◆ ESERCIZIO SCRITTO A ◆
Secondo l'articolo, in quale notte la Camera dei Deputati ha approvato il disegno di legge noto come riforma Bonafede-Cartabia?

◆ ARTICOLO ◆
= = = = = = =

1.Nella notte tra il 2 ed il 3 agosto 2021 la Camera dei Deputati ha approvato il disegno di legge recante la “delega al Governo per l’efficienza del processo penale nonché in materia di giustizia riparativa e disposizioni per la celere definizione dei procedimenti giudiziari”, meglio noto come riforma Bonafede-Cartabia.

In attesa dell’esame da parte del Senato, i primi commentatori hanno sollevato perplessità sulla tenuta costituzionale degli istituti che il d.d.l. introduce, e più in generale sulla valenza complessiva della riforma e sulla sua idoneità a raggiungere gli obiettivi dichiarati, coniugando le esigenze di efficientamento del sistema con i diritti e le garanzie delle parti del processo penale.

Uno dei nodi più complessi è quello relativo alla nuova improcedibilità per superamento dei termini di durata massima del giudizio di impugnazione – istituto in ragione del quale il processo penale si conclude ex abrupto con la declaratoria di improcedibilità se il giudizio d’appello o quello di cassazione non vengono definiti nel termine massimo indicato dal nuovo articolo 344-bis cod. proc. pen. – in relazione alla quale si rimanda, per una più articolata disamina, ai contributi presenti su questo sito (v., da ultimo, https://www.centrostudilivatino.it/improcedibilita-e-prescrizione-perche-il-rimedio-e-peggiore-del-male/).

La riforma interessa profili più propriamente civilistici, poiché le modifiche riguardano anche il testo dell’art. 578 cod. proc. pen. Nella formulazione attuale[1] esso ha per oggetto gli effetti civili della decisione con cui il giudice penale dichiara l’estinzione del reato per amnistia o prescrizione; lo si riforma inserendo un nuovo comma 1-bis, a mezzo del quale si prevede che “Quando nei confronti dell’imputato è stata pronunciata condanna, anche generica, alle restituzioni o al risarcimento dei danni cagionati dal reato, a favore della parte civile, il giudice di appello e la Corte di cassazione, nel dichiarare improcedibile l’azione penale per il superamento dei termini di cui ai commi 1 e 2 dell’articolo 344-bis,rinviano per la prosecuzione al giudice civile competente per valore in grado di appello, che decide valutando le prove acquisite nel processo penale[2].

= = = = = = =

◆ MATERIALE ESTRATTO ◆
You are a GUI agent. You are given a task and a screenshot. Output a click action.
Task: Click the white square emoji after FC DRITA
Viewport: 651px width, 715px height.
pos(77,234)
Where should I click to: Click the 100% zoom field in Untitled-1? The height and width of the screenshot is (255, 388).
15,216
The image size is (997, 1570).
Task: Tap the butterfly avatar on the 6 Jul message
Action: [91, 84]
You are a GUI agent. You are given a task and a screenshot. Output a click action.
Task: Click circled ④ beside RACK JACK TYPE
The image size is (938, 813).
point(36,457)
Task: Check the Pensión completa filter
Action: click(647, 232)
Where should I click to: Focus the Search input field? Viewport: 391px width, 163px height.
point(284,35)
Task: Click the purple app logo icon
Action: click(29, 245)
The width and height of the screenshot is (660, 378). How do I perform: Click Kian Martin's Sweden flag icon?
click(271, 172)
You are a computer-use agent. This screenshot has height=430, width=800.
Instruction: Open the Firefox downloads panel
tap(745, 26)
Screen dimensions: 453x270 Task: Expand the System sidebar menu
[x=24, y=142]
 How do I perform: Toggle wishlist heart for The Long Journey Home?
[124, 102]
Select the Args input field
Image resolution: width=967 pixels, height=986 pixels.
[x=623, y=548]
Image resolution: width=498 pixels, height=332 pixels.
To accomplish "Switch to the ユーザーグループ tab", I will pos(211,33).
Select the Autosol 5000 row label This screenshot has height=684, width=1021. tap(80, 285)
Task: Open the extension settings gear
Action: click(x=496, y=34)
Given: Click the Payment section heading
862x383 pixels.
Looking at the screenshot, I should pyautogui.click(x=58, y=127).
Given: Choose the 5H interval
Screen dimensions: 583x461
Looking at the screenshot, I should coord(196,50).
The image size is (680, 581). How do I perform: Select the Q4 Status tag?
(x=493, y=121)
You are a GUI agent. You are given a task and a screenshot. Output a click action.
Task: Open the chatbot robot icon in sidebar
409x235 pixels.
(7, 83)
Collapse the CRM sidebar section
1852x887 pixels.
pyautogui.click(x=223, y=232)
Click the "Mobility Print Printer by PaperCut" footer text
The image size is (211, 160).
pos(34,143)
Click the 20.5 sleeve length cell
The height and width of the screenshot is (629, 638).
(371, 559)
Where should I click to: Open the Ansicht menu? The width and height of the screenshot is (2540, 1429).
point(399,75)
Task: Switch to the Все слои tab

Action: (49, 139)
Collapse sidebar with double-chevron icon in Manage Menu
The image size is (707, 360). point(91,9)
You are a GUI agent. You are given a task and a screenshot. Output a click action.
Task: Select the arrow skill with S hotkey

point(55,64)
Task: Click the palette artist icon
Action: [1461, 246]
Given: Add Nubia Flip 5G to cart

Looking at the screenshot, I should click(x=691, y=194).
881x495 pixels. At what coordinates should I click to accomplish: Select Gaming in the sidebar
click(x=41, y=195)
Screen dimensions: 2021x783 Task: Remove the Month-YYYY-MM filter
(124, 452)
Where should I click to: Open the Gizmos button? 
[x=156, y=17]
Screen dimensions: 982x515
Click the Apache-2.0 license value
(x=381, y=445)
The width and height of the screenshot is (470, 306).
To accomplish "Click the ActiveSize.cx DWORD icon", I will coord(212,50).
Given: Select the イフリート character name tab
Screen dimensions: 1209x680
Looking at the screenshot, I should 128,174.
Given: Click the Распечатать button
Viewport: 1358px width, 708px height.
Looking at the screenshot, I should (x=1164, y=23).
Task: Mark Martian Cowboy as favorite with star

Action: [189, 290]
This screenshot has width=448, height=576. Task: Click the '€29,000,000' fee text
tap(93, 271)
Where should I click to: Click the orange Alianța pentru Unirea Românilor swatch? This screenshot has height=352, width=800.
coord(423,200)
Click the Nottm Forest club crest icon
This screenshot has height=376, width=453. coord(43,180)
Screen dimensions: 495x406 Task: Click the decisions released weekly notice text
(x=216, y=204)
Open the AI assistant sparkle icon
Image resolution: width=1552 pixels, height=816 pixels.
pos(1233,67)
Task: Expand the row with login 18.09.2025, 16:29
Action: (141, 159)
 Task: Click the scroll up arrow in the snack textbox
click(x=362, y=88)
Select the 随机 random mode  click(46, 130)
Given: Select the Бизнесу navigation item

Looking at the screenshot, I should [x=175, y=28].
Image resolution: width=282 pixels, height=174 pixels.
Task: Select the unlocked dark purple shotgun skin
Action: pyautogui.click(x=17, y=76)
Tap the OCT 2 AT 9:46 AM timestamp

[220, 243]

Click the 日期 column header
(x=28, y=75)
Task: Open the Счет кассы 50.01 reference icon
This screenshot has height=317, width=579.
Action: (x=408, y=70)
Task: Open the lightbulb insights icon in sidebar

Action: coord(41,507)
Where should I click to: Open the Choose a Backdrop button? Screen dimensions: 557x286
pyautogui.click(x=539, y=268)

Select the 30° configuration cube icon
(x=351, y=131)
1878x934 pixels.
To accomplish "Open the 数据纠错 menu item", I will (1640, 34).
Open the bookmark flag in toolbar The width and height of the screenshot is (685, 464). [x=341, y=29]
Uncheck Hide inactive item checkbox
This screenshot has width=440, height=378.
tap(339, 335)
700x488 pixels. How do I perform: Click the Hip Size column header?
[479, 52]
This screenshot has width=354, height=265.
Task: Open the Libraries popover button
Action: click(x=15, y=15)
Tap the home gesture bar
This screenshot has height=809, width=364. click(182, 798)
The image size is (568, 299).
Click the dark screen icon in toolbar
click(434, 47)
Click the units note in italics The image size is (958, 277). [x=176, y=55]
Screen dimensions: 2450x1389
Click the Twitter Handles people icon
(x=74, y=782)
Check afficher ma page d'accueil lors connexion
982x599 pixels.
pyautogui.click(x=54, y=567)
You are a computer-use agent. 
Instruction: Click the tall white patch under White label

= = = = = = =

◆ ESERCIZIO SCRITTO B ◆
Aggiorna i record compresi tra la riga che contiene "Given: Select the Бизнесу navigation item" e quella che contiene "Action: coord(41,507)", entrambe incluse, sostituendo "sidebar" con "side panel". Riporta soltanto queste righe e lascia invariato tutto il resto.

◆ SVOLGIMENTO A ◆
Nella notte tra il 2 e il 3 agosto 2021.

◆ SVOLGIMENTO B ◆
Given: Select the Бизнесу navigation item

Looking at the screenshot, I should [x=175, y=28].
Image resolution: width=282 pixels, height=174 pixels.
Task: Select the unlocked dark purple shotgun skin
Action: pyautogui.click(x=17, y=76)
Tap the OCT 2 AT 9:46 AM timestamp

[220, 243]

Click the 日期 column header
(x=28, y=75)
Task: Open the Счет кассы 50.01 reference icon
This screenshot has height=317, width=579.
Action: (x=408, y=70)
Task: Open the lightbulb insights icon in side panel

Action: coord(41,507)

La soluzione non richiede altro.